List. "Chciałam poruszyć sprawę braku dostępu do przewijaka w toaletach w parku miejskim"

"Piszę do Was, bo wiele razy czytałam listy od czytelników.... Chciałam poruszyć sprawę toalet w parku miejskim w Nowym Targu. Kiedyś dostępne były w rynku, po przebudowie jedyne toalety miejskie znajdują się w parku. Ktoś może mi wyjaśnić dlaczego w miejscu, z którego korzysta mnóstwo matek z dziećmi, nie ma dostępu do przewijaka?" - pyta czytelniczka.



"Słyszałam, ale nie wiedziałam, że znajduje się on w toalecie dla niepełnosprawnych. Niestety, toaleta jest zamknięta, a to gdzie znajduje się klucz, jest wielka zagadką. Podobno mają go pracownicy zieleni, niestety nikt nie otwiera drzwi. Matki przebierają swoje dzieci na korytarzu, przed wejściem do łazienek.
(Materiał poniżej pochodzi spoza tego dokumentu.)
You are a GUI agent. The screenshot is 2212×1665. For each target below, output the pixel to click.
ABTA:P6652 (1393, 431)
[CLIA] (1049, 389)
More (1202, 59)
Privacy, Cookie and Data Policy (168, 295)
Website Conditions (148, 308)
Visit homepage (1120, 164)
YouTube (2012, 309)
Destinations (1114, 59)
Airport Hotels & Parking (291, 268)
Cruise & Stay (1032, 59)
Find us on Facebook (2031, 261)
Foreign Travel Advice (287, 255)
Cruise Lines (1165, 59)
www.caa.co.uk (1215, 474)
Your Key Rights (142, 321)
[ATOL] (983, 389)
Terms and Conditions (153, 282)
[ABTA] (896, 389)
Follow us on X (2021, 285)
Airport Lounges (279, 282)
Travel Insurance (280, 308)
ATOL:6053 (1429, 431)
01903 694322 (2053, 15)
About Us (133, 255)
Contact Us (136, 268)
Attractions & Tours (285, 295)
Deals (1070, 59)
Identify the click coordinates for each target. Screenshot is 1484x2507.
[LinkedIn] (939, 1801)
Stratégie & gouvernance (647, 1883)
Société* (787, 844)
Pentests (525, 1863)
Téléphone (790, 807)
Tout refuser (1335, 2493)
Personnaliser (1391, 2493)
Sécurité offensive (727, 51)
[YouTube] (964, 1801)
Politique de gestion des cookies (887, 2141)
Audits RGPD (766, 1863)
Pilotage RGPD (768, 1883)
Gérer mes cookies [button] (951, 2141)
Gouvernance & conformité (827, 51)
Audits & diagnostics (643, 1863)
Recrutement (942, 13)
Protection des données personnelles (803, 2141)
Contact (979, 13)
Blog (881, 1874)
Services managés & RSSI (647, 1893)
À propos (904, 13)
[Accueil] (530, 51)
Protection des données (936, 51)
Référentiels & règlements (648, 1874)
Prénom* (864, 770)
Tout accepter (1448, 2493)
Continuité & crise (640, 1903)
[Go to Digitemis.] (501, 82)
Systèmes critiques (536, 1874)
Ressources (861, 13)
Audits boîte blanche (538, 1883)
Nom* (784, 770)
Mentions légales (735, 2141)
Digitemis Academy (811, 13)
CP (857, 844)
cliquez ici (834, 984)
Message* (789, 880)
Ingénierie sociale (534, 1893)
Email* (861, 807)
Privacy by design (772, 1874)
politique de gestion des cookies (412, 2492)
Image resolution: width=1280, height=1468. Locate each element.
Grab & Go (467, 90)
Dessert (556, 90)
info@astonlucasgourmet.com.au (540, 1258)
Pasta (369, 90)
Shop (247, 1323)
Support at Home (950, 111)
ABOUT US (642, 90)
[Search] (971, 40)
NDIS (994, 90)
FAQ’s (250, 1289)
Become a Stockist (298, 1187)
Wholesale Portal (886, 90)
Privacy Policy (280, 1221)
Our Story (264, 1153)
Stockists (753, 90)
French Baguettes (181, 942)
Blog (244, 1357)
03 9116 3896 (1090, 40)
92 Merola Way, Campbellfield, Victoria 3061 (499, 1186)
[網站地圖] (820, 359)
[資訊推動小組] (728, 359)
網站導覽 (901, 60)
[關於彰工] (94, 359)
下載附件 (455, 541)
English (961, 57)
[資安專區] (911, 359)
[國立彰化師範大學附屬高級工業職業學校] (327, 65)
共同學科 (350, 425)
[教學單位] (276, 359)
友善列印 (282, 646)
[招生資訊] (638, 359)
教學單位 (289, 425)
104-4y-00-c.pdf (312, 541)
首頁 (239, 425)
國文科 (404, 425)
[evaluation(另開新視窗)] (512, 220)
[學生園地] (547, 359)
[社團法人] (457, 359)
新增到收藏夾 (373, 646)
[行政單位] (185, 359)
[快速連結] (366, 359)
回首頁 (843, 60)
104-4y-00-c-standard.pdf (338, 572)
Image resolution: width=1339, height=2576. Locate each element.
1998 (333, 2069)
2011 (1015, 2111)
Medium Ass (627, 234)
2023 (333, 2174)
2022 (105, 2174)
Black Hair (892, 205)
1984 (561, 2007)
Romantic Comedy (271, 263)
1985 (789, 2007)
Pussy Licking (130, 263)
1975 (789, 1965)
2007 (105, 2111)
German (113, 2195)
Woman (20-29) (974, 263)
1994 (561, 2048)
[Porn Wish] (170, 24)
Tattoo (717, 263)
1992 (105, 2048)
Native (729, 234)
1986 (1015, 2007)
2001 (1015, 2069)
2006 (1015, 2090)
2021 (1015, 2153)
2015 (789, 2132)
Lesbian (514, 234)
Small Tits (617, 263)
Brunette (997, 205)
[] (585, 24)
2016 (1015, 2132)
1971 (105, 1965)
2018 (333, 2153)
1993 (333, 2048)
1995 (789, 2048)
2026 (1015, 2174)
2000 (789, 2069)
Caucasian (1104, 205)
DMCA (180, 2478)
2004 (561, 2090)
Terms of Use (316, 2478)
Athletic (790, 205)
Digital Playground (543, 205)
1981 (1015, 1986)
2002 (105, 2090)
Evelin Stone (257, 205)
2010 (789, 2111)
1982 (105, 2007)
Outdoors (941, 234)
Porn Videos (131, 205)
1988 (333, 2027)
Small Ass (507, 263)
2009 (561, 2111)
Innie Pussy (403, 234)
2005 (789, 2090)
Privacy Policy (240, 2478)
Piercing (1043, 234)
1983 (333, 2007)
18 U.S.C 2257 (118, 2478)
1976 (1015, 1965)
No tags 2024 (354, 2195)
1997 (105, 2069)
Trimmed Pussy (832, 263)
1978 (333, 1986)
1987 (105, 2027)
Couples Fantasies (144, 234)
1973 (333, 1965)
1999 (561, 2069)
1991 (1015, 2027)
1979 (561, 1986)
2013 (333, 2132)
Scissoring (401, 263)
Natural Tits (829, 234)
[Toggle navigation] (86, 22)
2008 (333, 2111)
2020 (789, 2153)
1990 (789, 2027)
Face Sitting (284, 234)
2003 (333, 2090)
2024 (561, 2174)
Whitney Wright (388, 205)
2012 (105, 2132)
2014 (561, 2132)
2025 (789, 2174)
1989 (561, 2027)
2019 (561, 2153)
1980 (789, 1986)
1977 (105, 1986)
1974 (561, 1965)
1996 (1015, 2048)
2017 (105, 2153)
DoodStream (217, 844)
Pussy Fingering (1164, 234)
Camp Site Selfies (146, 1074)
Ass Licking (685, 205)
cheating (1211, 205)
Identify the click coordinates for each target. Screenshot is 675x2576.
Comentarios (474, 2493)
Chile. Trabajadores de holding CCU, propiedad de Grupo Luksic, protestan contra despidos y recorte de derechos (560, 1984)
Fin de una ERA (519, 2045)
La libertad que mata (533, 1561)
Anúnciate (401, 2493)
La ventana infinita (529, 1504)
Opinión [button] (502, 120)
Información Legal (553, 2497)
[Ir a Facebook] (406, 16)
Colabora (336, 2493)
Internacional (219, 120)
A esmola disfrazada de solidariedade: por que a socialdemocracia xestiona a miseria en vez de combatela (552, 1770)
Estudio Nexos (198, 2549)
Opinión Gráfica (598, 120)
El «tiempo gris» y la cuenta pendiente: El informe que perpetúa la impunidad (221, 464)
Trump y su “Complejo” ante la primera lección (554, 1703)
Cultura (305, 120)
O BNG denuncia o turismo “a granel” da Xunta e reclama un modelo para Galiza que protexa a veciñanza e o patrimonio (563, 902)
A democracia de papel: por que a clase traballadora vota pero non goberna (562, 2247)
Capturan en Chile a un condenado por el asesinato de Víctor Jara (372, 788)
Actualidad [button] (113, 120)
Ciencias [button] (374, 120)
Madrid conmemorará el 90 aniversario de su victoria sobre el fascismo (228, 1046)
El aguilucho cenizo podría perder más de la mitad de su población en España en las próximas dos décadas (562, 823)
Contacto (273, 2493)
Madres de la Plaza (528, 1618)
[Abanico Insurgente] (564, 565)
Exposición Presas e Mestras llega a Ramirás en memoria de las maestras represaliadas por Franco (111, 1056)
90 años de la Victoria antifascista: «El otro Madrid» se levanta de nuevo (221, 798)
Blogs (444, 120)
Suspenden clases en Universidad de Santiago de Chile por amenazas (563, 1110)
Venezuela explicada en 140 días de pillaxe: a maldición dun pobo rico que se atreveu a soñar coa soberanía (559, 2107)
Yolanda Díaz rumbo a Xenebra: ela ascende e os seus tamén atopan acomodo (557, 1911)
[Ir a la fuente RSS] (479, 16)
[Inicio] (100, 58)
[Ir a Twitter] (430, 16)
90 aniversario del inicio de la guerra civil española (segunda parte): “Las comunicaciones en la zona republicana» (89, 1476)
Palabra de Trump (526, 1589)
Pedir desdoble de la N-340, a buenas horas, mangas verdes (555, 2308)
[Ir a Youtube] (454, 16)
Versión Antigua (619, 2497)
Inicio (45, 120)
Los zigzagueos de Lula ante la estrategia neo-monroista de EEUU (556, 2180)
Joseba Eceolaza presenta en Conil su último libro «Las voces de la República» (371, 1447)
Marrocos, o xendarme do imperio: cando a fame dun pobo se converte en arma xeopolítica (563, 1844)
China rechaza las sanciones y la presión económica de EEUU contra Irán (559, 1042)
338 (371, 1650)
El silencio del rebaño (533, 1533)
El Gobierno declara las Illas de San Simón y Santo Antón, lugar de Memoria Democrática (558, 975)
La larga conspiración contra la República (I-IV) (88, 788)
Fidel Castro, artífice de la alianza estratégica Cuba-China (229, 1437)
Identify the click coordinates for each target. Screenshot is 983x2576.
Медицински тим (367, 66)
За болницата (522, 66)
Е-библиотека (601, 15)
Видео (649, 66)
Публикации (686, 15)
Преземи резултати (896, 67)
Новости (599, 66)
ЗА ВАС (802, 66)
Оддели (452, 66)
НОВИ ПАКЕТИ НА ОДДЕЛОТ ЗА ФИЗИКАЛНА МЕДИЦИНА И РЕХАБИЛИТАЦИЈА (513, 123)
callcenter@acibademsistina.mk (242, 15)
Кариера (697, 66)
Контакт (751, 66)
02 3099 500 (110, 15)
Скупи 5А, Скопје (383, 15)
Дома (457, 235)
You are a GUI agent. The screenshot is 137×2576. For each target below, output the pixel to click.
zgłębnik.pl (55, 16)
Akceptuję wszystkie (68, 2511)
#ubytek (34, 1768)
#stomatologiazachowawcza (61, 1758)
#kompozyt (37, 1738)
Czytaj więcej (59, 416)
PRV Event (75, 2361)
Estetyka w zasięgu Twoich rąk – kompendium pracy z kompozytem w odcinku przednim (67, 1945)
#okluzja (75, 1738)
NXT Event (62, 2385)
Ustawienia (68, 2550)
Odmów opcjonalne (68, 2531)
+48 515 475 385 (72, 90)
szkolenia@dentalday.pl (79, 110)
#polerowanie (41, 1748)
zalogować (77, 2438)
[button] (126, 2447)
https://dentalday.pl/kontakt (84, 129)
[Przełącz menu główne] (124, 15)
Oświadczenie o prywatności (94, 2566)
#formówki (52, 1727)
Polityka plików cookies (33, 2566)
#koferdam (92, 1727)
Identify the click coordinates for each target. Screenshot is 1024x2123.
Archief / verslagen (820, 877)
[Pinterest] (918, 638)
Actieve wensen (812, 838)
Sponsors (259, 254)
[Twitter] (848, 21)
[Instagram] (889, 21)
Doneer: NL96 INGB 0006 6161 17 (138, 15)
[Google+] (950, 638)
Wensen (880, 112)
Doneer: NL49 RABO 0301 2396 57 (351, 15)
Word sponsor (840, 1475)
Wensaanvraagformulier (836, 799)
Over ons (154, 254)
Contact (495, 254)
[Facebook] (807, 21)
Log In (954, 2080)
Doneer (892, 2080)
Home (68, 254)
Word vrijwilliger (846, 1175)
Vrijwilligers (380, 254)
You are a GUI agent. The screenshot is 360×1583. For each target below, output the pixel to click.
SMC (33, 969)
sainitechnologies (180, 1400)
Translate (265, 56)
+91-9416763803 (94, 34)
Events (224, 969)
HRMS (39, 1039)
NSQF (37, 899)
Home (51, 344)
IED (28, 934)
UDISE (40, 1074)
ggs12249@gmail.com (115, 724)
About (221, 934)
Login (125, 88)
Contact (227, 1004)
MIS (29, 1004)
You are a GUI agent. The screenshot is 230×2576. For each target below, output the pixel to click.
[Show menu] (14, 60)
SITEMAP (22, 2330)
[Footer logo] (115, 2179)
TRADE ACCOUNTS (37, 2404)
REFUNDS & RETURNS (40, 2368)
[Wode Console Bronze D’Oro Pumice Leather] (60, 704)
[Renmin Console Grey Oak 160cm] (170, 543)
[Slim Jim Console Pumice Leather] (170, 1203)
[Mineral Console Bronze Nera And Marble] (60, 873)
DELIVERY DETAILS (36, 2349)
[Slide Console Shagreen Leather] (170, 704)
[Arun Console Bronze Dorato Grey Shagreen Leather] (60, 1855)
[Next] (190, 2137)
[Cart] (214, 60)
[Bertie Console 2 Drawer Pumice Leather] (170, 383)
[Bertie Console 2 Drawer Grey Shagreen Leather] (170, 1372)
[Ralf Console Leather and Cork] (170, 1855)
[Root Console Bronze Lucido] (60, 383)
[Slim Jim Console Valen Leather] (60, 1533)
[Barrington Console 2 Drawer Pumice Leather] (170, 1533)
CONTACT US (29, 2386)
Jak można postępować tak w miejscu, które ma służyć właśnie tym najmłodszym?. To jedyna toaleta miejska i do tego nie daje możliwości łatwego korzystania niepełnosprawnym oraz dzieciom. To jest chore, żeby w dwudziestym pierwszym wieku zamykać toalety, a ty człowieku goń i szukaj jakiegoś pracownika po całym parku, o ile taki owy naprawdę istnieje. Myślę, że na przebudowę parku miasto wydało duże pieniądze, a nie pomyślało o tak oczywistych sprawach" - dodaje czytelniczka Katarzyna.